More than a thousand athletes signed an open letter calling for new elections, an end to the ongoing ill-treatment and torture and a stop of arrest who are peacefully demonstrating. According to the Sports Solidary Foundation a total of 95 athletes have been detained for taking part in peaceful protests, seven of them have been charged with political offences for their peaceful opposition to the government, and 124 have suffered other forms of repression including 35 athletes and trainers who have been dropped from the national team.
Earlier today, athlete Krystsina Tsimanoeskaja applied for Asylum at the Polish Embassy in Japan.
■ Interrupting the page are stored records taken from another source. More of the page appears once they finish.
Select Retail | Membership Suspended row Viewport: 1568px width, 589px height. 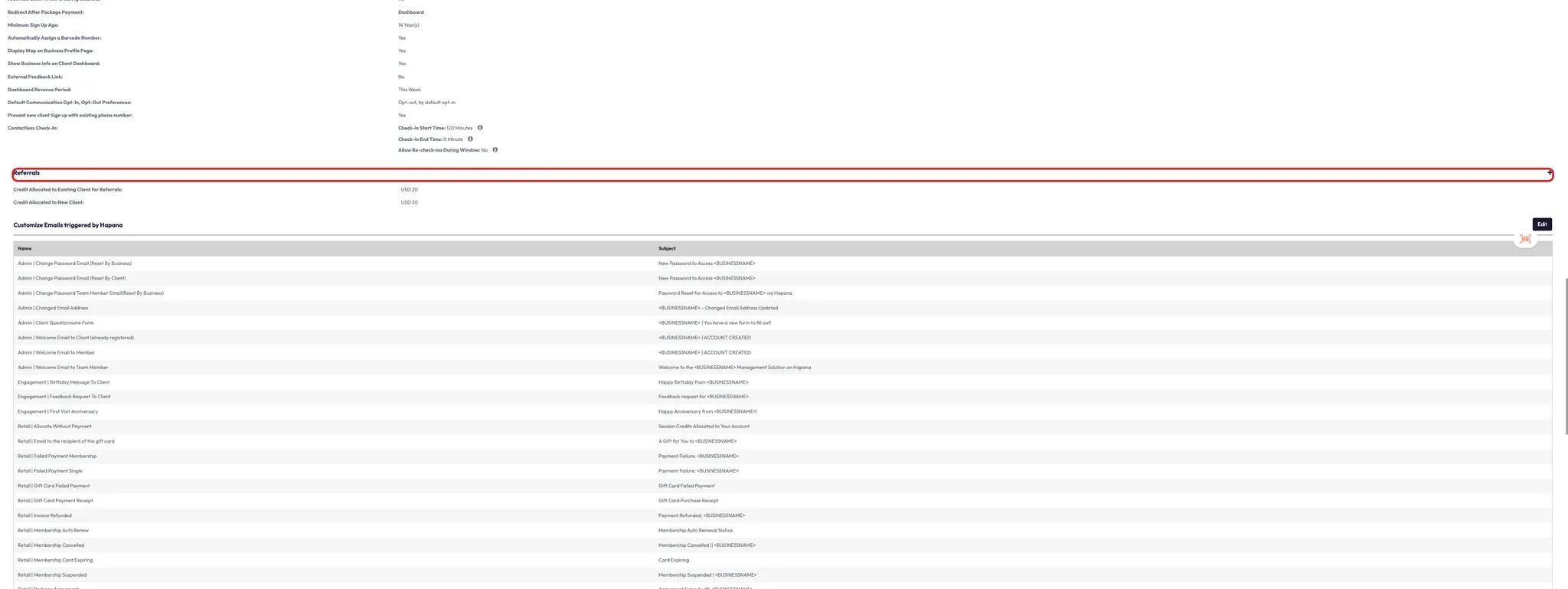52,575

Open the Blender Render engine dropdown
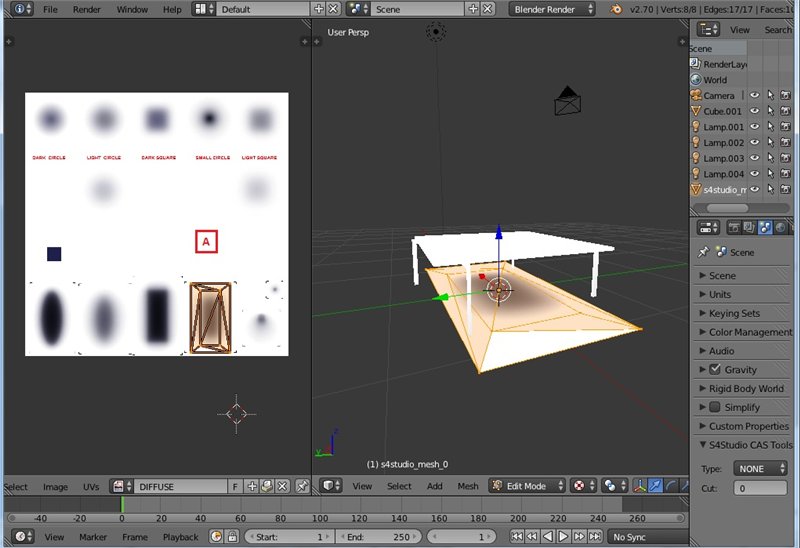tap(551, 9)
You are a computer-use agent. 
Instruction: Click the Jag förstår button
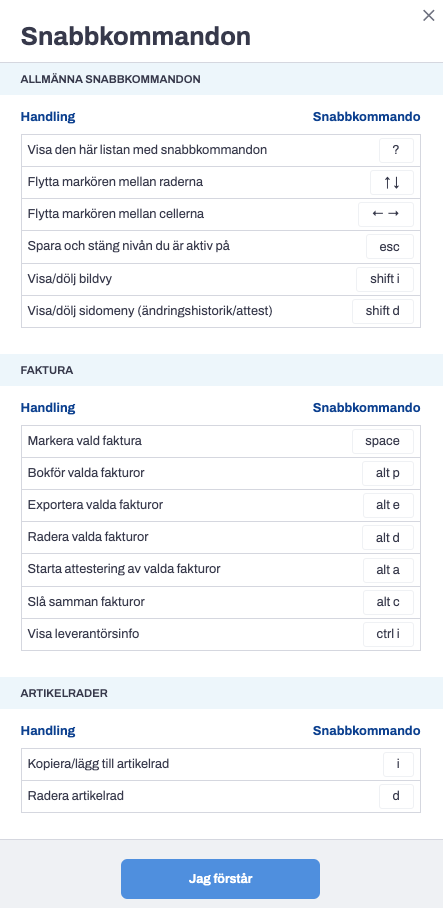pos(221,878)
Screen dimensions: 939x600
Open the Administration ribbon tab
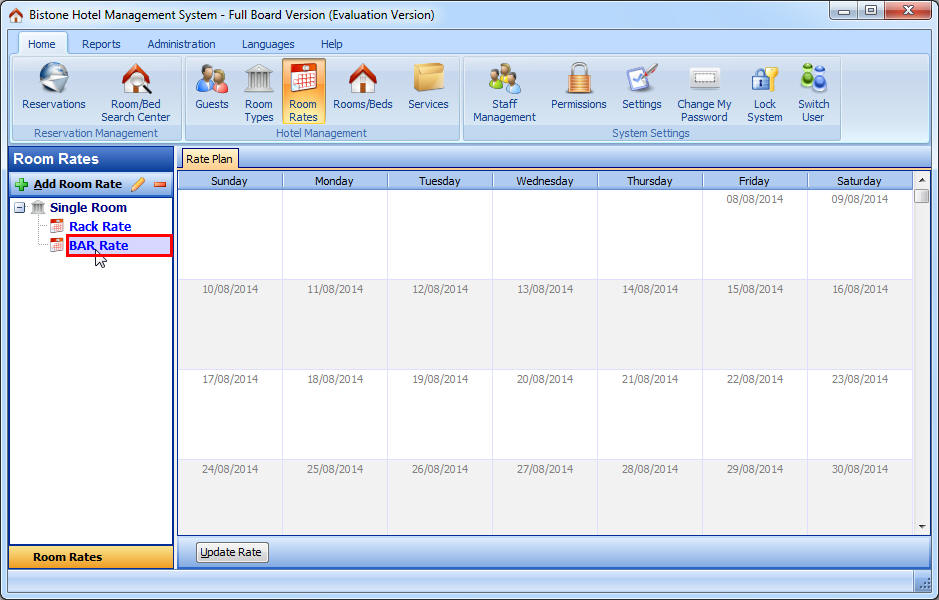181,44
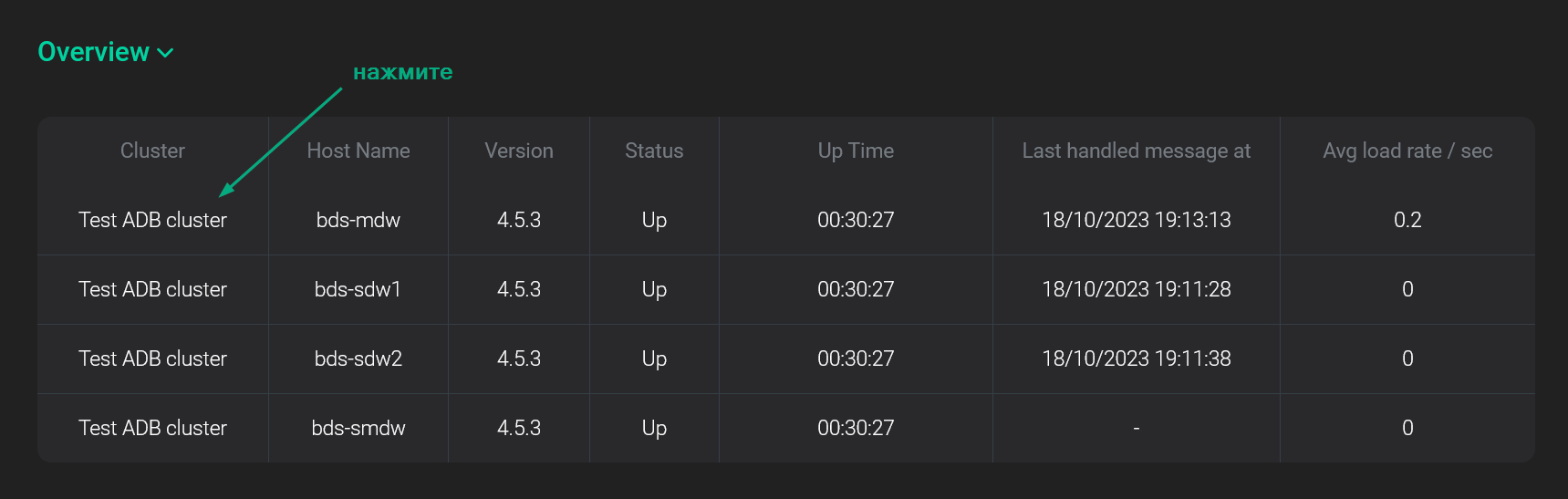Open Test ADB cluster in bds-sdw1 row
The height and width of the screenshot is (499, 1568).
click(x=152, y=289)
The young sprinter was forced to get on a plain to Minsk after publishing a video a few days ago in which she strongly critized the Belarusian Athletic federation. According to Tsimanoeskaja, the forceful return was solely based on the criticism she outed and not in the slightest on the claimed injury she supposedly got. She feared to be the victim of reprises and to be put in detention when setting a foot on Belarusian grounds. Luckily the Japanese authorities were there to help her out and take her under their protection.
Anoter good example that demonstrates how the sporting administration is closely entangled to the state, is three times Olympic medal winner, Alyaksandra Herasimienia, who now runs swimming training schools for children in Belarus. As soon as she spoke out to Amnesty International, she lost all contracts with the state-owned swimming pools across the country that she rented for her swimming classes and was therefore unable to teach the children. Alyasksandra and the Sport Solidarity foundation’s succesfully lobbied the international Olympic committee to demand to replace Lukashenko as the head of the National Olympic committee, but were immediately after rewarded with criminal charges for “inciting actions aimed at damaging the national security of Belarus,” a crime punishable by up to seven years’ imprisonment.
The two-time Olympic champion basket player, Yelena Leuchanka, was arrested at the Minsk airport after signing the open letter and sharing her opinion on social media platforms. According to Leuchenka’s testimony, she had to stay in a 15 days in a four-person cell with five people, sleeping without a mattress on the metal frames of a bed .
A lot of Belarusian athletes have been training for years and years and are still willing to put it all at risk by daring to speak up against the government. This really shows the urge to make changes in the current Belarusian government. On 9 August the Belarusian Sport Foundation are launching their on-line marathon in support of Belarusian athletes, and we encourage everyone to stand in solidarity with persecuted Belarusian athletes.